### [REQUEST 1]
Using the passage on knowledge distillation and dynamic network approaches, name every researcher whose surname is followed by "et al." in the part headed "Knowledge distillation".
### [REQUEST 2]
Extend the passage on knowledge distillation and dynamic network approaches with new prose that picks up right after its final sentence.

### [SOURCE PASSAGE]

Knowledge distillation: Knowledge distillation allows a compact student network to distill information (or dark knowledge) from a more accurate, but computationally-intensive, teacher network (or a group of teacher networks) by mimicking the prediction distribution, given the same data inputs. The idea was first introduced by Hinton et al. [hinton2015distilling]. Since then, knowledge distillation has been used to discover efficient networks. Romero et al. propose FitNets that distill knowledge from the teacher’s hint layers to teach compact students [fitnet]. Passalis et al
. enhance the knowledge distillation process by introducing a concept called feature space probability distribution loss[passalis2018learning]. Yim et al
. propose fast minimization techniques based on intermediate feature maps that can also support transfer learning[yim2017gift]. Yin et al. propose DeepInversion that inverts a CNN to reconstruct the dataset for data-free knowledge transfer [yin2019dreaming].
2.2 Dynamic Approaches
Although static approaches can yield compact architectures with significantly reduced computational cost, these approaches have two distinct disadvantages. First, static approaches permanently remove layers and neurons, thereby decreasing inference capability. Removing rarely activated neurons may be an effective strategy for the average case, but these same neurons may be critical for accurately classifying challenging input instances. Second, statically pruned models process all input instances equally, which may be computationally-inefficient. For example, images from unrelated classes, like
trucks and birds, have minimal feature overlap: birds do not have headlights and trucks do not have
wings. As a result, convolutional filters associated with truck features are likely unimportant
for predicting birds and vice versa. Furthermore, not all images are equally difficult to
classify. While difficult images may need deep network embeddings for accurate classification, many
images may only need shallow embeddings. Hence, the computations associated with deep embeddings are wasted on easy images.
Early prediction: To address the limitations mentioned above, recent work proposes the concept of conditional computation, where parts of a model are selectively executed depending on the input instance. Early prediction is one type of conditional computation [adaptivenn, dgate, branchy]. With this approach, predictive signals determine if a set of shallow embeddings is sufficient to correctly classify an input instance. If so, the instance is classified without receiving further processing from deeper layers. Although this approach is an intuitive solution for input-driven efficient inference, early prediction discards all embeddings subsequent to the prediction point.
Module selection: Other approaches address the above limitation and offer more selection flexibility. For example, BlockDrop, a reinforcement learning-based approach, can learn which arbitrary sets of residual blocks to drop in a ResNet architecture [blockdrop]. Leroux et al. design a ResNet-based network with parameter sharing and an adaptive computation time mechanism to reduce parameters and adaptively execute layers [iamnn]. Odena et al. propose adaptively constructing computation graphs from sub-modules using a reinforcement learning-based controller [odena]. Liu et al. propose a new type of DNN augmented with control modules to selectively execute subsets of the model with Q-learning [dynamicdnn].
Despite their additional flexibility over early prediction methods, these approaches have limited dynamics that are restricted to modules. In addition, they typically use computationally-intensive reinforcement learning to derive a control policy, due to the non-differentiable nature of the on/off decisions for each module. A more suitable approach for achieving dynamic selection may increase the flexibility and granularity of dynamic paths rather than be limited to pre-defined modules. Also, training the decision controller jointly with the backbone model in an end-to-end fashion may be favorable.

### [ENTRIES PROVIDED]
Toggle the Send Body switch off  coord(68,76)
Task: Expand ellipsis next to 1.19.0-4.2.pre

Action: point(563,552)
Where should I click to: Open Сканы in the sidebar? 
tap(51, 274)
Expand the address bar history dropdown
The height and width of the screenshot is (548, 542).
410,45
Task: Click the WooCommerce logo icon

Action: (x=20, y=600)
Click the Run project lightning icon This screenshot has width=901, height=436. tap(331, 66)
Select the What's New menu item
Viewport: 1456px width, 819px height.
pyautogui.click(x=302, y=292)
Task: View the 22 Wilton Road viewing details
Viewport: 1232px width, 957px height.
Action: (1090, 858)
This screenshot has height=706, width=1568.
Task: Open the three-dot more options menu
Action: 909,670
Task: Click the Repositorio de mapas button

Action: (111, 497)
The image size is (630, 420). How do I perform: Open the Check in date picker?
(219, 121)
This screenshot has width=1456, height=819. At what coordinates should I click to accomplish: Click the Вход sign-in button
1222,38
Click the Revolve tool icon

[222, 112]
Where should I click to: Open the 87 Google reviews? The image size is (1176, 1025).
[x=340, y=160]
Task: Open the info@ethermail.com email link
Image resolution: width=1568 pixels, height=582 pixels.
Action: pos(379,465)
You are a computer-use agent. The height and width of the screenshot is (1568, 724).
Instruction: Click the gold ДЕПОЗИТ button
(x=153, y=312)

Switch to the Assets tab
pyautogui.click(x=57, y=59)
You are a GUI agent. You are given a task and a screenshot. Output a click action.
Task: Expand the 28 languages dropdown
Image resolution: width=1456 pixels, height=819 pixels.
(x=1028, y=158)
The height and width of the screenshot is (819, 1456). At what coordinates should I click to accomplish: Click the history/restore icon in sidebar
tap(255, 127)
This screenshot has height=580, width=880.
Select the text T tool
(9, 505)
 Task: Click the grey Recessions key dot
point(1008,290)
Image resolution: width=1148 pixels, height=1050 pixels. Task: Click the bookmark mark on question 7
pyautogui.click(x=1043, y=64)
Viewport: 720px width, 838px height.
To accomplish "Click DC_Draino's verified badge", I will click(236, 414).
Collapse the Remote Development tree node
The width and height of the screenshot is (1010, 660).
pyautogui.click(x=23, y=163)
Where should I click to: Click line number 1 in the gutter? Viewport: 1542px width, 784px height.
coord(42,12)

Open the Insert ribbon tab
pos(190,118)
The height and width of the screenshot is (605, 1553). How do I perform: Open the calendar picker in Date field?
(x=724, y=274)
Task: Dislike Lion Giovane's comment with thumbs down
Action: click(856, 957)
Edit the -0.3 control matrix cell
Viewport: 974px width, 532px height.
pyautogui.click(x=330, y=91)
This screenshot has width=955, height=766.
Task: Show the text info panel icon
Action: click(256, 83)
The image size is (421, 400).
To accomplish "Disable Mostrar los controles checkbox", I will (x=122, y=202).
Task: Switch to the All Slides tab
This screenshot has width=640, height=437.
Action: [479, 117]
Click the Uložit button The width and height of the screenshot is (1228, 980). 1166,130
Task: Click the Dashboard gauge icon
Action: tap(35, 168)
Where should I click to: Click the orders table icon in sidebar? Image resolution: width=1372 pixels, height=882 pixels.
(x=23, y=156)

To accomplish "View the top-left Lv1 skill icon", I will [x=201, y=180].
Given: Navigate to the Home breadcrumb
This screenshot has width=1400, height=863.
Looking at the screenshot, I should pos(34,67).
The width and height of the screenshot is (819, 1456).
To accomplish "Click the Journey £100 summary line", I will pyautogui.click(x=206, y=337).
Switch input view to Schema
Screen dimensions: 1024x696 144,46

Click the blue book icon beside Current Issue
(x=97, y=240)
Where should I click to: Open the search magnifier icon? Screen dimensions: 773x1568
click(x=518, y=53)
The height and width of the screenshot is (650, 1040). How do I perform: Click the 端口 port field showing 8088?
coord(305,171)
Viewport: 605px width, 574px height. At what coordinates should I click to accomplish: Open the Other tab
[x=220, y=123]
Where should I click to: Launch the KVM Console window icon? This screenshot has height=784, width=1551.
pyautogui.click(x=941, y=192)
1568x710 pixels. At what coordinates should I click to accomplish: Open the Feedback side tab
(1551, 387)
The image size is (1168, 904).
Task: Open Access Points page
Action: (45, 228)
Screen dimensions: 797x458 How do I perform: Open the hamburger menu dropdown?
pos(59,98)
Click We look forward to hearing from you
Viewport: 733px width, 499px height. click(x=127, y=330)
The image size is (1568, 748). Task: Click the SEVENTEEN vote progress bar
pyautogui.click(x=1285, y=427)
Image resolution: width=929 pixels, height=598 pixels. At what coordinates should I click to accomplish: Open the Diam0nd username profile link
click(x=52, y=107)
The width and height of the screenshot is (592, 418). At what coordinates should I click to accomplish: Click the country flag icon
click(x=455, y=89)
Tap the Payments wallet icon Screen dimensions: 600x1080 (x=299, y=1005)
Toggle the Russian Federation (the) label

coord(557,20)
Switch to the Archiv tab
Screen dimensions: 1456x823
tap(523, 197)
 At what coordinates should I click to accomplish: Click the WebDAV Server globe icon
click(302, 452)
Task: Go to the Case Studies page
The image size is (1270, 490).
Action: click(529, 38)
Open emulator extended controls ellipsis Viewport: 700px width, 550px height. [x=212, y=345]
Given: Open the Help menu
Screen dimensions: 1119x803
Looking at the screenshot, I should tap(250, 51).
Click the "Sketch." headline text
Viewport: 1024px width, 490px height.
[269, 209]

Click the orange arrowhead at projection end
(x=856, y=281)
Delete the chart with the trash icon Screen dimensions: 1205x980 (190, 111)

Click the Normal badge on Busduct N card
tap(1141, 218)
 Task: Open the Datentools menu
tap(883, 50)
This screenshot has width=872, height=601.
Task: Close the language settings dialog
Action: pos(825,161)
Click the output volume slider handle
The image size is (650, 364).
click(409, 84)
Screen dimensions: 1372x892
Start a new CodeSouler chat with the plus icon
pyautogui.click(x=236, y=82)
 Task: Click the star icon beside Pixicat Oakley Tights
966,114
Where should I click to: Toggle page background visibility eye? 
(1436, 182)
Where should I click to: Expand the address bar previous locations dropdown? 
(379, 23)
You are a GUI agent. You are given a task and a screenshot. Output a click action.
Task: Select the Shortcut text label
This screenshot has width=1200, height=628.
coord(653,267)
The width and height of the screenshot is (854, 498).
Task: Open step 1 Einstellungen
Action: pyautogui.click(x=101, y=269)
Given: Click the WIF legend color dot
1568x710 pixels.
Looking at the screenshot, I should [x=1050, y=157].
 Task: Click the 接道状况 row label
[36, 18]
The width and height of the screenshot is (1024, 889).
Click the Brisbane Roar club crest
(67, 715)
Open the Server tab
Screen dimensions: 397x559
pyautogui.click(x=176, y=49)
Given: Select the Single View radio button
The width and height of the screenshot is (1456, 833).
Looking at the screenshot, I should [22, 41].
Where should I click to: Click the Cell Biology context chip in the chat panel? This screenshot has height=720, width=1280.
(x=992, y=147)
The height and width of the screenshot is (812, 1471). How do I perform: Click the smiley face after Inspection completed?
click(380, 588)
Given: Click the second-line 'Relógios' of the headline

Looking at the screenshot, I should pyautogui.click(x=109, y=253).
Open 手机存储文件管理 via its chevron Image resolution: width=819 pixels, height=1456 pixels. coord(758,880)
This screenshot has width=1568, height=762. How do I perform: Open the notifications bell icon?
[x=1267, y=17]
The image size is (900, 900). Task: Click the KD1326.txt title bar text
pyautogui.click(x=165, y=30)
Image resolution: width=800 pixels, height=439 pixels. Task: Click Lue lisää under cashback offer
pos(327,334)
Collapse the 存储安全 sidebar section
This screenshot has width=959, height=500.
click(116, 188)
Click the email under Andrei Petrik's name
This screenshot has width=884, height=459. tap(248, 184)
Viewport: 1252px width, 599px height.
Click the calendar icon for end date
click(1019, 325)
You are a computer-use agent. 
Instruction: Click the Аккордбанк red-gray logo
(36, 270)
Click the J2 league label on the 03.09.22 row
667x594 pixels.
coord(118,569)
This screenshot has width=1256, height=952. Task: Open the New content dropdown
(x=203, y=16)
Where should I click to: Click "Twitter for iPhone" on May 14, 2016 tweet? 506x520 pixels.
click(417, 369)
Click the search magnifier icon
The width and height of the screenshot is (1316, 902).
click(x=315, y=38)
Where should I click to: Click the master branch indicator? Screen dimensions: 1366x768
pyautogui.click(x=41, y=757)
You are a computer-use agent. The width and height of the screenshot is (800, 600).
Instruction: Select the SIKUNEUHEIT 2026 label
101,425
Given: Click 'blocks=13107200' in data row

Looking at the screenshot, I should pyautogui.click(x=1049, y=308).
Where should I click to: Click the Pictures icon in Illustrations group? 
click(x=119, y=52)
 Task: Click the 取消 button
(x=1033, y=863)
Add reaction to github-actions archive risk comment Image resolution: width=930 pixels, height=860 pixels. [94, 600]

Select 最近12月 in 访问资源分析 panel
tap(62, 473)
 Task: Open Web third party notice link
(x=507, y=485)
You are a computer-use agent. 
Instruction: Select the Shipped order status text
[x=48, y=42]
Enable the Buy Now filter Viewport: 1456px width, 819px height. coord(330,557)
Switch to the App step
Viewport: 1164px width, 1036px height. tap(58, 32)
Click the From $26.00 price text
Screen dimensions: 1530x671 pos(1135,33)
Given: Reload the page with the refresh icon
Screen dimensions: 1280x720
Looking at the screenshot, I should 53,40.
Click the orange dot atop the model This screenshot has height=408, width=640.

### [WRITTEN REPLY 1]
Hinton, Romero, Passalis, Yim, Yin

### [WRITTEN REPLY 2]
Channel pruning: Recent work in channel selection allows greater flexibility for conditional computation. For example, Gao et al. achieve channel-wise selective computation with a feature boosting and suppression mechanism to predictively evaluate feature map salience and skip unimportant channels at run time [FBS]. However, this method halts the network during the salient channel selection process and introduces overhead. Also, it utilizes a -winners-take-all function to preserve the top salient channels. It may be difficult to determine the optimal for each convolutional layer a priori.
Feature and layer importance in CNNs varies depending on the input instance. This input-dependence can be exploited in designing efficient networks for energy- and computation-constrained scenarios,
since irrelevant feature maps can, in principle, be ignored without sacrificing accuracy.
We propose a methodology with hierarchical dynamics to achieve on-the-fly selective execution of CNNs for efficient inference. At a coarse-grain level, only salient layers for image discrimination are retained at inference time, while other layers are skipped. At a finer-grain level, only salient feature maps/channels associated with retained layers are preserved. This multi-level approach imposes layer-wise and channel-wise sparsity, which significantly reduces computational cost while preserving high classification accuracy.
We primarily focus our attention on constructing a dynamic building block that can adapt its future computation graph based on its input. The block-based approach makes the method readily applicable across various network topologies, given the widespread usage of blocks in networks such as ResNets [he2016deep], Inceptions [inception], MobileNets [mobilenet], ShuffleNets [shufflenet], and EfficientNets [efficientnet].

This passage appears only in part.